What are all investors saying?
A survey that polled over 1200 major investors worldwide, it was conducted over the first few days of April. What the survey finds is that, a worldwide recession could be just around the corner.
Moreover, according to the sentix economic indicator, investor confidence in the Eurozone is now at its lowest level since the early days of the pandemic.
But perhaps one of the most illuminating surveys about a potential recession is that which polled 4,000 adults in the U.S.
According to the survey, a full 81% of the respondents say that they think the U.S. is likely to experience a recession this year.
Moreover, the vast majority of those surveyed said that they are worried about this recession. Now what do people do, if they are worried about economic hardship. They save, they slow their spending which, of course, ends up further impacting economic growth. If consumer sentiment does eventually sour, that could be a further drag a GDP. Remember that the consumption part of the GDP calculation was the one that everyone was trumpeting earlier. Less consumption, lower GDP and a recession bake some inflation into that equation.
Some thoughts are; the negative Q1 GDP numbers were no doubt a shock when the consensus estimate is for 1% growth and you’ve a 1.4% contraction that’s sure to ring alarm bells. There were some large adjustments to the net exports and investments but they are still an important component. Moreover the assumptions that these are likely to reverse themselves in Q2 are hopeful at best.

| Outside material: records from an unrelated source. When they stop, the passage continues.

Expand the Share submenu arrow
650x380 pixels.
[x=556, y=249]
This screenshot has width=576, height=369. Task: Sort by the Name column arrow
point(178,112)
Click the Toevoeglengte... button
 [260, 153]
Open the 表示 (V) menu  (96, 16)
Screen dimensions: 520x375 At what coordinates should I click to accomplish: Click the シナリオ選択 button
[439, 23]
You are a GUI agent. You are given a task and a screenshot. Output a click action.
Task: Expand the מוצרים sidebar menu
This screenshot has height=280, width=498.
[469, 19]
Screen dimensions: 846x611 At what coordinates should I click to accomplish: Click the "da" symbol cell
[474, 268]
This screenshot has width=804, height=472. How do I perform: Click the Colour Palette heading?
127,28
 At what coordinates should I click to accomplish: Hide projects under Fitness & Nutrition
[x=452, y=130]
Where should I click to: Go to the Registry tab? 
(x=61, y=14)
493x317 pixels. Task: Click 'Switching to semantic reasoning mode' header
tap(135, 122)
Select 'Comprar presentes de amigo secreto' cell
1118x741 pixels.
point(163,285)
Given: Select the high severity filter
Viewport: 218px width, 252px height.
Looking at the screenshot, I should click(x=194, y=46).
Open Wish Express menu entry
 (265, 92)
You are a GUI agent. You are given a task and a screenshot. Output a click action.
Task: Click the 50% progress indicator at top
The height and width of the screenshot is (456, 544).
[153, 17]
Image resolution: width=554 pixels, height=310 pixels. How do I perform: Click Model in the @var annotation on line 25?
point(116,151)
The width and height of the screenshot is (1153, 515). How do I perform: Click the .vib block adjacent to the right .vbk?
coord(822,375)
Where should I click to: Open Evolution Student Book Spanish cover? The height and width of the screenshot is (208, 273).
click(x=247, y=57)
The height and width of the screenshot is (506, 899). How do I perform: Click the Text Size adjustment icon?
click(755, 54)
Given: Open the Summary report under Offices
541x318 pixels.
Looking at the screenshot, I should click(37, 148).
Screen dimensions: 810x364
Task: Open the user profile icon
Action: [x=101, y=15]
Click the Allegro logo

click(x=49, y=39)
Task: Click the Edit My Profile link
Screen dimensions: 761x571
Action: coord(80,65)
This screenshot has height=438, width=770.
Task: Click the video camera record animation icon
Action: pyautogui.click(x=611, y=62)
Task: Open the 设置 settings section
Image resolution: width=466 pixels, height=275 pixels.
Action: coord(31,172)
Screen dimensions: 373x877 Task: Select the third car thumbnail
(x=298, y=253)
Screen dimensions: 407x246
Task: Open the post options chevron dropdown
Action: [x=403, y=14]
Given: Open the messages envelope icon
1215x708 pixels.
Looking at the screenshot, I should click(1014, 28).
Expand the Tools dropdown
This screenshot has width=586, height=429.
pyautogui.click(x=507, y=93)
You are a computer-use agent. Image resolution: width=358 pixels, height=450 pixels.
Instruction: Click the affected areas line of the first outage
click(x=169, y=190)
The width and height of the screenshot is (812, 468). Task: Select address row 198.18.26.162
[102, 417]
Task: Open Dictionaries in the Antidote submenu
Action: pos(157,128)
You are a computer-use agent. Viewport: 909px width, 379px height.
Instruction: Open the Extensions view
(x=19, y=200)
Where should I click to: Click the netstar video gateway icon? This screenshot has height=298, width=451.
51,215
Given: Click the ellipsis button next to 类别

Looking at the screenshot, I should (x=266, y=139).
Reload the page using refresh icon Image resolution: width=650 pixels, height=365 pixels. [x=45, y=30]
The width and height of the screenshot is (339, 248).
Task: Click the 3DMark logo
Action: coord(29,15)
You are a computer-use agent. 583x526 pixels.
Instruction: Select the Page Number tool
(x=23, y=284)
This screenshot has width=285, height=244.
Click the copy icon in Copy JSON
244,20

Given everything else that’s going on in the world right now demand for exports is likely to be muted and supply chains are only going to get more strained. Not only this will have a negative impact on output and consumption but it’s also going to add further pressure to inflation. Inflation that is frankly out of control, the fed is going to have to try and rein it but it’s between rock and a hard place. Does it risk a recession with severely restrictive monetary policies when a great deal of price pressure is coming from something that it can’t control?
It will be hard to stave off a recession. Europe seems poised to enter one given that Putin is not interested in ending the war and wants to settle scores. China is probably already in a recession and even if it isn’t, you’ll want to take its official numbers with a truckload of salt and then you have U.S. consumer confidence which could likely be further harmed by high inflation, low growth, and higher interest rates.
So the main question now appears to be not if we will head into a recession but when?